*TRY IT*
Go from the first line below to the one with "Task: Click the PRODUCT" and print each line exactly.

*ENTRIES SHOWN*
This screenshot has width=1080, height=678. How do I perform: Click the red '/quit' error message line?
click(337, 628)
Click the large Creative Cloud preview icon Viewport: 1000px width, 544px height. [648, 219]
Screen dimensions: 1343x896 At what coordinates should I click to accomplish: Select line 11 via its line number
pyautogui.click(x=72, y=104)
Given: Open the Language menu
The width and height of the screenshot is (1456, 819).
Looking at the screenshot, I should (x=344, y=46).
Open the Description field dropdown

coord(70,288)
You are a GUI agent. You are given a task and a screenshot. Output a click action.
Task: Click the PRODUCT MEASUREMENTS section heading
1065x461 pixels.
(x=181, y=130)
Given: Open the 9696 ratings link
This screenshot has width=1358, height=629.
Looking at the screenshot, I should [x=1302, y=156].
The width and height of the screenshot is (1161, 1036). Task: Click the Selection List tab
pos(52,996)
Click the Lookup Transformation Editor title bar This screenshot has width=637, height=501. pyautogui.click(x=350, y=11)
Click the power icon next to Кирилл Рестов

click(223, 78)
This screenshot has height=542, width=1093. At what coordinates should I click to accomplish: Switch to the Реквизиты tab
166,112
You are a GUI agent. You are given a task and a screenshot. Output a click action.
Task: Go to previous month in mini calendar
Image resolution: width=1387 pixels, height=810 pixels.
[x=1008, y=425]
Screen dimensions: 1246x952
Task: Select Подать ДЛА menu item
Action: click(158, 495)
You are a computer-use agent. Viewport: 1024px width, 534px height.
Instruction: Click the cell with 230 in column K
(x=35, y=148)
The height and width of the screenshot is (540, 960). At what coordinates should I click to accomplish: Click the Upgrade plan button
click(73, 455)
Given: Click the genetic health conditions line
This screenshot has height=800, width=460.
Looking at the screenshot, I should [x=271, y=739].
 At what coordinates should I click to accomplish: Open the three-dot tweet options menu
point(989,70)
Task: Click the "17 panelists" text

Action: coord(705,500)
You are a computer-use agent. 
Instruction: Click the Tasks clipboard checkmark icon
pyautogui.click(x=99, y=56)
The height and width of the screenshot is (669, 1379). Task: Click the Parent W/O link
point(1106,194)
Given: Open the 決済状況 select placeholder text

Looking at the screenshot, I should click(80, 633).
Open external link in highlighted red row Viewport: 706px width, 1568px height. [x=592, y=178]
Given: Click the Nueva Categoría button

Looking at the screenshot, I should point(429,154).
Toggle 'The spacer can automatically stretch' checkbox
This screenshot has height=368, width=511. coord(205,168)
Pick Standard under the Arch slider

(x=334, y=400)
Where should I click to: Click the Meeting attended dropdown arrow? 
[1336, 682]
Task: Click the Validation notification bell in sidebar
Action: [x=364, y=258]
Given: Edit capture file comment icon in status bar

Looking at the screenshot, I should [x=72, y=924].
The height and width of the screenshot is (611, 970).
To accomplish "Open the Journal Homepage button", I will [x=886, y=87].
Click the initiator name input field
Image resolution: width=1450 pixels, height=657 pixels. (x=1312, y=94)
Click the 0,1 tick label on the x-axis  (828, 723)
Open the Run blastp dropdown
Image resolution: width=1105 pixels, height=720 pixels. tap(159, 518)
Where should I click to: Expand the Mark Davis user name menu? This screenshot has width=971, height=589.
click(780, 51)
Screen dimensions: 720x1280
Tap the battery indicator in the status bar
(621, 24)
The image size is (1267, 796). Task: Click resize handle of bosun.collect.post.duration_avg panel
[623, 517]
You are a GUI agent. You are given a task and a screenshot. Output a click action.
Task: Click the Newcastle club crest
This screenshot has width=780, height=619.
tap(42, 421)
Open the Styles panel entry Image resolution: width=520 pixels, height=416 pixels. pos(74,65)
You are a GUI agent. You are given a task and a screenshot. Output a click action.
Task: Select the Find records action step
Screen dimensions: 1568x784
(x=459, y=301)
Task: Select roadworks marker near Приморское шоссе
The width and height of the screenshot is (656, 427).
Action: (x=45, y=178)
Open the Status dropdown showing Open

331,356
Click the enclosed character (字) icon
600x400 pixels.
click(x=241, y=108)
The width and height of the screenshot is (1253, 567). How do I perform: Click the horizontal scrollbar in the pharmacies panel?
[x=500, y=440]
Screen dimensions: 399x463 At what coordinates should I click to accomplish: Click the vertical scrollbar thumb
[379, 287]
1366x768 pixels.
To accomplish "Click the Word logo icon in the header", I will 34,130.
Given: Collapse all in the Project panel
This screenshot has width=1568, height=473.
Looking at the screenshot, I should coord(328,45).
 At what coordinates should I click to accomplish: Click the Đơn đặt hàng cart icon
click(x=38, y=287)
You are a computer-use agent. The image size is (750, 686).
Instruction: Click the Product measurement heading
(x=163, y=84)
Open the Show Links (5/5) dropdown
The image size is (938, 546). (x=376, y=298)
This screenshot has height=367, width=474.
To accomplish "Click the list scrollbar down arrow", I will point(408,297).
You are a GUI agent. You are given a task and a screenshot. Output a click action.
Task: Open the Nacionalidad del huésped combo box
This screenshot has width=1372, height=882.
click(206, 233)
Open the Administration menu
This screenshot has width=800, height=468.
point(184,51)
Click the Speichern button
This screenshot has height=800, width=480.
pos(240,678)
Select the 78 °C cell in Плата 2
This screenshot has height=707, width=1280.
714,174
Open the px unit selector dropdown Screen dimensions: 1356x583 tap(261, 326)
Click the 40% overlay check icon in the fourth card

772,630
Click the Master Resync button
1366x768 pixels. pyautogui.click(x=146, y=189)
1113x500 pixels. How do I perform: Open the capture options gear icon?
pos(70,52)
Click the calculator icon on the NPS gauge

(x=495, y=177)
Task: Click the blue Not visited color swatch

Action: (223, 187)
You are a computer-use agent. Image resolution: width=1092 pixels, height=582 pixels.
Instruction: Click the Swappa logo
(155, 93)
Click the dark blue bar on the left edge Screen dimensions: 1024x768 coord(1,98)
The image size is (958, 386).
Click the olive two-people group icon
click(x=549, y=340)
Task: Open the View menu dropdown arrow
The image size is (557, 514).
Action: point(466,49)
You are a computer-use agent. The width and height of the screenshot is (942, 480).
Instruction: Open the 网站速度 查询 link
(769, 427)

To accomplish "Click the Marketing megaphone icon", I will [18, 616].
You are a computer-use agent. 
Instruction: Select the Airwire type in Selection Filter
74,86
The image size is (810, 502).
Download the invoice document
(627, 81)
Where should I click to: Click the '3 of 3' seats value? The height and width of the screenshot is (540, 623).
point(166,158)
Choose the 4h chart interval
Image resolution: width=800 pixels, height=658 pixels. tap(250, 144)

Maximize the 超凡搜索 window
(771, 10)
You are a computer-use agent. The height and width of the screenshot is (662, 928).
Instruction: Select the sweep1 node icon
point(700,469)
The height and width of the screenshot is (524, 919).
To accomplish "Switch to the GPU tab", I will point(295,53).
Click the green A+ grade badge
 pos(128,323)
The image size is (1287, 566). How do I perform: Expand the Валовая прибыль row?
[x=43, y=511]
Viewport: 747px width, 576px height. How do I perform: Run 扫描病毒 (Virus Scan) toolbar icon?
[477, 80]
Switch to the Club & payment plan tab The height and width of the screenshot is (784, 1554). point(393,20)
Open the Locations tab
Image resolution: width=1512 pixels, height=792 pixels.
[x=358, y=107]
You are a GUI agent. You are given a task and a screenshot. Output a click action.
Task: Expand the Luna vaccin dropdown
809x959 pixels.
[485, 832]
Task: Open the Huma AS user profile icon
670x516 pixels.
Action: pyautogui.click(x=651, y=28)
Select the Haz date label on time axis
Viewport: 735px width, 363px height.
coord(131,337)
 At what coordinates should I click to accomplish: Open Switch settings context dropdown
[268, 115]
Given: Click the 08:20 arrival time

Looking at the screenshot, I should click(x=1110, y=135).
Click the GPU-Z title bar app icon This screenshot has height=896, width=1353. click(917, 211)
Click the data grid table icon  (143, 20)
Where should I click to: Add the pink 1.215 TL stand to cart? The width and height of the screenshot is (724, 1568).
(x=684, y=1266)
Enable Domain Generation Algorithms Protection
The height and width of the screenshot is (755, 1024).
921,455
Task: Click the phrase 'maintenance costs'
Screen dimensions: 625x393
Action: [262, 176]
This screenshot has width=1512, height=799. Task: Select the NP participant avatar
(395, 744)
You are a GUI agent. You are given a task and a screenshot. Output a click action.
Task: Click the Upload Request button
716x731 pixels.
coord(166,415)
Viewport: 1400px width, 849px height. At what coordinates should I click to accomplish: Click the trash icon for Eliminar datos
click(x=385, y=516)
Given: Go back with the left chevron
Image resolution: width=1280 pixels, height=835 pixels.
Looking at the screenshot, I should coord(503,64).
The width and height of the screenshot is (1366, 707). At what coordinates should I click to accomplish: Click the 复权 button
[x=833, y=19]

*ANSWER SECTION*
This screenshot has width=1080, height=678. How do I perform: Click the red '/quit' error message line?
click(337, 628)
Click the large Creative Cloud preview icon Viewport: 1000px width, 544px height. [648, 219]
Screen dimensions: 1343x896 At what coordinates should I click to accomplish: Select line 11 via its line number
pyautogui.click(x=72, y=104)
Given: Open the Language menu
The width and height of the screenshot is (1456, 819).
Looking at the screenshot, I should (x=344, y=46).
Open the Description field dropdown

coord(70,288)
You are a GUI agent. You are given a task and a screenshot. Output a click action.
Task: Click the PRODUCT MEASUREMENTS section heading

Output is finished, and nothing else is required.